Dataset items:

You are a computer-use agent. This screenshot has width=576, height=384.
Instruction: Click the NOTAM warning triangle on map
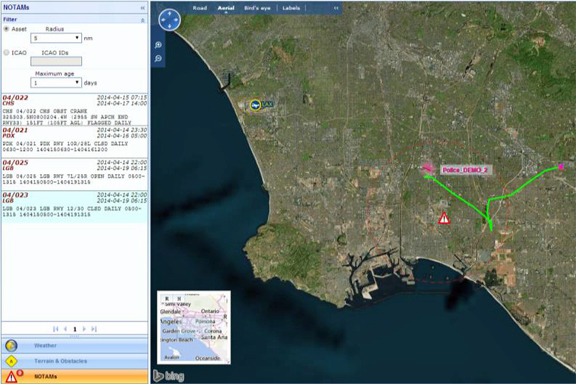[x=444, y=218]
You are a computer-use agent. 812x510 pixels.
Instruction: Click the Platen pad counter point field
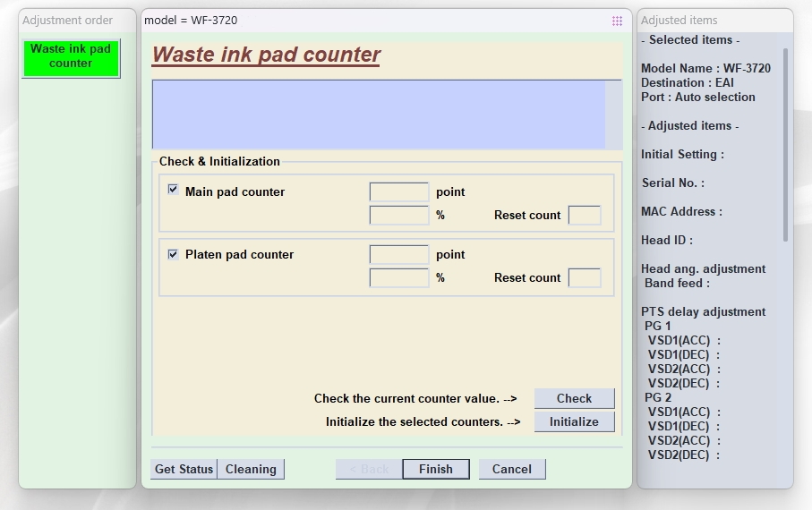click(399, 255)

▶ **Task instructions**
Copy every line of the data where "agent" is found.

▶ **Task result**
You are a computer-use agent. This screenshot has width=576, height=384.
You are a computer-use agent. 812x510 pixels.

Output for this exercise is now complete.